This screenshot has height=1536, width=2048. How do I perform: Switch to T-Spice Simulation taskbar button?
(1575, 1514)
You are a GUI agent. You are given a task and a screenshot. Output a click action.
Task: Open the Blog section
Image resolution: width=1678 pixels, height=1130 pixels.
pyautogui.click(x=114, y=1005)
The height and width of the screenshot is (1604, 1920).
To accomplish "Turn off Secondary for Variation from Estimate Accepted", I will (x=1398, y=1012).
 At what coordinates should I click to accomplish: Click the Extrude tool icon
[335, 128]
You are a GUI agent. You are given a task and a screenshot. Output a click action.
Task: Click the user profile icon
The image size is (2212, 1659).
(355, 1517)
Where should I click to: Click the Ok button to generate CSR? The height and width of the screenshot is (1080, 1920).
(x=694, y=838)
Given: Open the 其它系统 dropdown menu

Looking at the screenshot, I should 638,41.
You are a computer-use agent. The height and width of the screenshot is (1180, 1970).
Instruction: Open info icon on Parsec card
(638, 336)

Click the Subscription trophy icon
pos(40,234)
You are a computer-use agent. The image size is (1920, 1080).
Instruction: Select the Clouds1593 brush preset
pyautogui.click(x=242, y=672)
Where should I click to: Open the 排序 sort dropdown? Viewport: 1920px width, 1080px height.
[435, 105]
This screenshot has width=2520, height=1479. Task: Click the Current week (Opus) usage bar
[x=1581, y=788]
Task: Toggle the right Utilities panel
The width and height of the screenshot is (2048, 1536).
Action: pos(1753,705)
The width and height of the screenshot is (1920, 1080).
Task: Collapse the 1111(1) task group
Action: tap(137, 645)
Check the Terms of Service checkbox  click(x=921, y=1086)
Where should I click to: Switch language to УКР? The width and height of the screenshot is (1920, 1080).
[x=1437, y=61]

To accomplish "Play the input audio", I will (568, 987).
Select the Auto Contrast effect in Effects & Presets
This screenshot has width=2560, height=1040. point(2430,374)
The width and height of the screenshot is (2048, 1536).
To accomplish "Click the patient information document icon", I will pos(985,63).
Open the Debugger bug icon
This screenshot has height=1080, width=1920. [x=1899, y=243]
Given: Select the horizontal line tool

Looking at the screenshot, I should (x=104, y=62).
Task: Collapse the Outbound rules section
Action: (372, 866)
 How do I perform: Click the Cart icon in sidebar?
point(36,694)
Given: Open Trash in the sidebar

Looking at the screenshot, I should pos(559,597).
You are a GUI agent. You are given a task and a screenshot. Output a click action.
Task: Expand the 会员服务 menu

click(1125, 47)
━━━━━━━━━━━━━━━━
Exercise directions – What lines in the data above contain the word "will"? Copy them all.

Solution below –
To accomplish "Turn off Secondary for Variation from Estimate Accepted", I will (x=1398, y=1012).
To accomplish "Play the input audio", I will (568, 987).
To accomplish "Click the patient information document icon", I will pos(985,63).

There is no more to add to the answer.